The Migraine Brain
Page 7
What Migraine Is Not
Throughout the centuries, migraine has been one of the least understood yet most common diseases in humankind. There has been a great deal of misinformation about migraine, some of which persists even today, including a widespread blaming of migraineurs for exaggerating their illness or making themselves sick. In the 1950s, when psychoanalysis was in full bloom, one doctor suggested that migraineurs were sexually repressed and jealous of intellectuals!

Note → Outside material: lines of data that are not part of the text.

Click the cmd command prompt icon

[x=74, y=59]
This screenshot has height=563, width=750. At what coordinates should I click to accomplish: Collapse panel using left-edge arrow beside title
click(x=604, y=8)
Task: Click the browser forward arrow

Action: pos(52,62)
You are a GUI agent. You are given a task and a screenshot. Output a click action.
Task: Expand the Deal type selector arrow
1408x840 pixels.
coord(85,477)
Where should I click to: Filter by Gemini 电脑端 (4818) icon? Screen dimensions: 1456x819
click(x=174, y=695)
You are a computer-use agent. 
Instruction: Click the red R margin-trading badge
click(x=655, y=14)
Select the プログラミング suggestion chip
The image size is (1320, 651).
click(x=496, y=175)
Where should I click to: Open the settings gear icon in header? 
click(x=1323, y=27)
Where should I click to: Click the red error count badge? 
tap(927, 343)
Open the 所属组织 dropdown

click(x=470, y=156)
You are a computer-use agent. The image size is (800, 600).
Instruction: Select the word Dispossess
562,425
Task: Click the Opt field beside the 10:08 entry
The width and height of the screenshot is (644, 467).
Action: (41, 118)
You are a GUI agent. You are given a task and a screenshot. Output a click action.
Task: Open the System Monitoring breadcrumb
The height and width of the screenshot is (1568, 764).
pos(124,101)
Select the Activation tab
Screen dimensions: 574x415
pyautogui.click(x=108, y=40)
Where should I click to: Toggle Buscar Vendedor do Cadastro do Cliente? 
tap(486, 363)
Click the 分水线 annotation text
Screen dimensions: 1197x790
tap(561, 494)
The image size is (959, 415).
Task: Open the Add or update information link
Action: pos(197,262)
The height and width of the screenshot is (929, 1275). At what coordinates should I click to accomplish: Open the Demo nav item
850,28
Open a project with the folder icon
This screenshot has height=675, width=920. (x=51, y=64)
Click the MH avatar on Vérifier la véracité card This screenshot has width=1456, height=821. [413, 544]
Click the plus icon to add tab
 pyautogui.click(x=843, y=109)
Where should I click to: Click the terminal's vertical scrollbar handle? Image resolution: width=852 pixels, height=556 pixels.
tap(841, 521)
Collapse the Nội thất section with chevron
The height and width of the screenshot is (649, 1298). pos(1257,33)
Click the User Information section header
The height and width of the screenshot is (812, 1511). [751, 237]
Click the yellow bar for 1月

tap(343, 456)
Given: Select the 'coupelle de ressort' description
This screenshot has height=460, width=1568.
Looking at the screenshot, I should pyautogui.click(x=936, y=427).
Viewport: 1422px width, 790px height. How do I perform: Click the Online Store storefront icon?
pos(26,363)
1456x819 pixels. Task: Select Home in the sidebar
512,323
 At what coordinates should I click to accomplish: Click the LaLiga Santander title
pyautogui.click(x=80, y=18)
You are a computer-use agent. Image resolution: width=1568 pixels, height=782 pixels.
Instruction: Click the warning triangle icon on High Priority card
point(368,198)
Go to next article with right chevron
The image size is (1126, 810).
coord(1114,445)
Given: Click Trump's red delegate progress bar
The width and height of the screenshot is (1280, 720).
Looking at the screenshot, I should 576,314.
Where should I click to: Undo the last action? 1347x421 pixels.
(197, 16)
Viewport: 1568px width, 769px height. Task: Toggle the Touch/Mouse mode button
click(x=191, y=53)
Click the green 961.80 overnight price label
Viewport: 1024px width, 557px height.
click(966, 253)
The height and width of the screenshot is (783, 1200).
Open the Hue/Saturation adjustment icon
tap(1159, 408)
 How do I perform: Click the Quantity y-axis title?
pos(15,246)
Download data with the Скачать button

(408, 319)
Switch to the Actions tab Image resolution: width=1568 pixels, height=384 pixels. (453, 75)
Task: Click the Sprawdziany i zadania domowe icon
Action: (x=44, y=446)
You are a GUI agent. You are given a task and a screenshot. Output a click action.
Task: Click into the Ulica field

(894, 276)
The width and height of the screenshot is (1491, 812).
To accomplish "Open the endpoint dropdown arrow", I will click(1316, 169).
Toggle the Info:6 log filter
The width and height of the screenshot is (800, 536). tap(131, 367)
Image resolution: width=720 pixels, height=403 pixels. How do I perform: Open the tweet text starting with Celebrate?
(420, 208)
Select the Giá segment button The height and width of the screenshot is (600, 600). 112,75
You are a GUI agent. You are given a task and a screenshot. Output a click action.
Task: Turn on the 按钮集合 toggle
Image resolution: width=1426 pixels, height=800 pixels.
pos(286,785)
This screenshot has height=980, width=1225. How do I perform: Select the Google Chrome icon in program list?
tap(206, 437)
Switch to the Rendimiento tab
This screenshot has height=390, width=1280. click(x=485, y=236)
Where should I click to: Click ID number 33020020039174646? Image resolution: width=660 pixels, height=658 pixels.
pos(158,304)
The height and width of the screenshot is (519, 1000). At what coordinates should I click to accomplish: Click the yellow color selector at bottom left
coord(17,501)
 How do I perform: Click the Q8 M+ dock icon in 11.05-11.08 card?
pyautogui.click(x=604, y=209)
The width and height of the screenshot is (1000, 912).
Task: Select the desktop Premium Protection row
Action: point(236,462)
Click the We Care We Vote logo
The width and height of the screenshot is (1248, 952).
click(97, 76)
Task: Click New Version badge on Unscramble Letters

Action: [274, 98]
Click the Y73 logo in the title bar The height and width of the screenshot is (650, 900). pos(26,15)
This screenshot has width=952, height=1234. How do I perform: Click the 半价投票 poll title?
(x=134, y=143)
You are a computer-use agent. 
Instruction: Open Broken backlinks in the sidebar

Migraine is not a psychiatric problem. It is not a result of hypochondria. It is not the fault of the person with migraines. It is a chronic, neurological illness you were born with. You can’t cure it. But you can minimize its effects on your life.
Don’t listen to anybody who downplays the seriousness of your disease. And remember: You have a right to make treating migraines a priority so you can lead a happier, healthier life.
A Strange, Fascinating Disease
Unlike most other illnesses, migraine has enormous variety in how it affects people, and the symptoms can be really strange and seemingly inexplicable. If there is any saving grace to migraine at all, at least it isn’t boring!
As you come to understand the personality of your own migraine, you may be surprised at what you find. Certain things about yourself that you never understood—incessant yawning at odd times, or sudden euphoria or craving of sweets—may be directly related to migraine.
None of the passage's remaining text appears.